(Beginning of LISTED ENTRIES)

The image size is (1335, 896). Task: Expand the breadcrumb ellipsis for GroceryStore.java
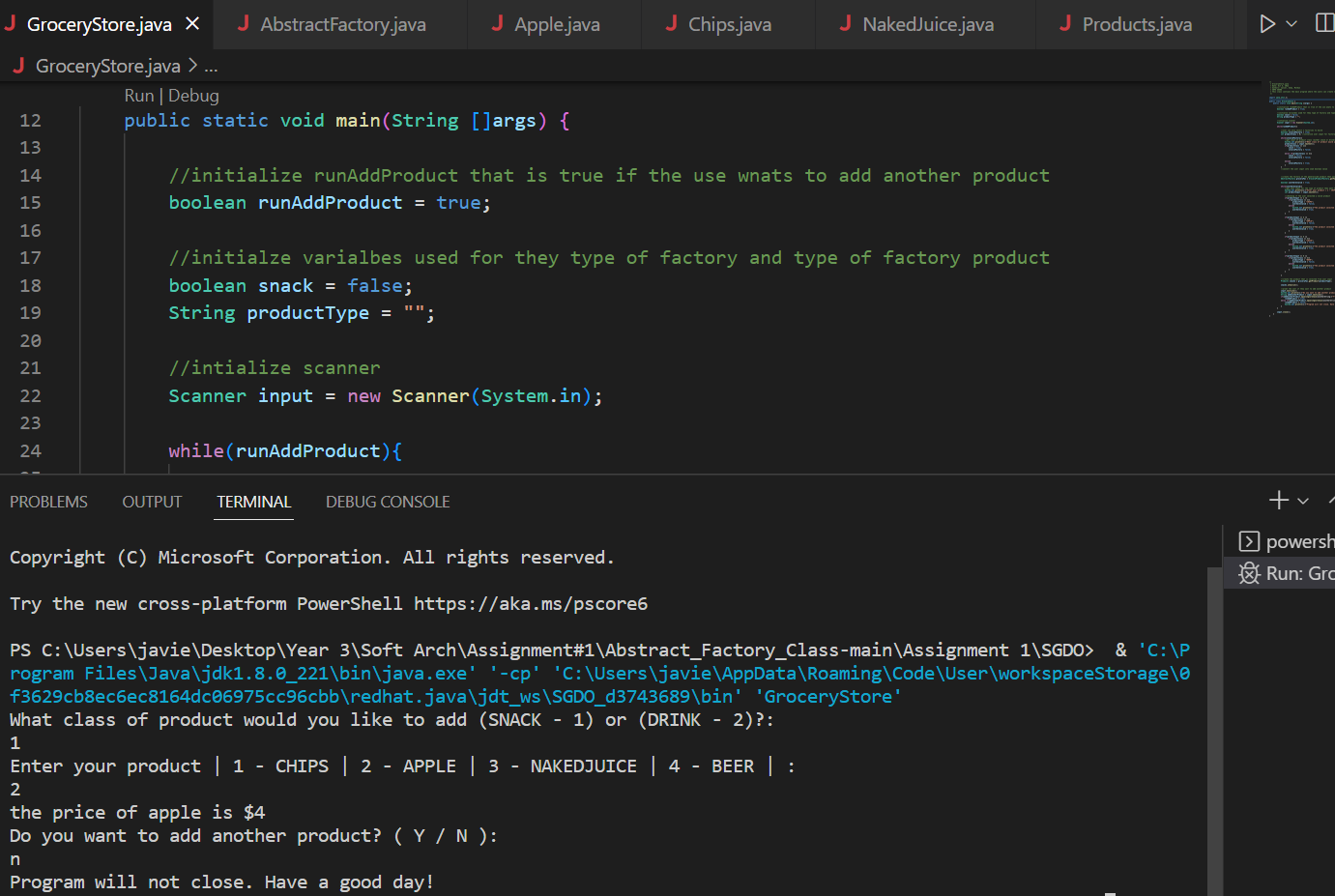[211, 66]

(End of LISTED ENTRIES)
(Beginning of LISTED ENTRIES)

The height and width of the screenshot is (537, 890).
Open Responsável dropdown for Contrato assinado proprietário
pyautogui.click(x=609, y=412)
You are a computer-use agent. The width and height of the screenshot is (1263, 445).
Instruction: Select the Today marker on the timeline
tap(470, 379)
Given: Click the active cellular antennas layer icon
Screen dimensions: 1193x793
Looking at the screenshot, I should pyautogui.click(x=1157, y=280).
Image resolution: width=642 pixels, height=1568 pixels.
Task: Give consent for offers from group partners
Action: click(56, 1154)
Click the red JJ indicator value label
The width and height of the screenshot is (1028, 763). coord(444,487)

(End of LISTED ENTRIES)

_TASK PROMPT_:
Return exactly the lines above from the line that has "The height and" through the line that has "Given: Click the", inclusive, and nothing else.

_TASK RESULT_:
The height and width of the screenshot is (537, 890).
Open Responsável dropdown for Contrato assinado proprietário
pyautogui.click(x=609, y=412)
You are a computer-use agent. The width and height of the screenshot is (1263, 445).
Instruction: Select the Today marker on the timeline
tap(470, 379)
Given: Click the active cellular antennas layer icon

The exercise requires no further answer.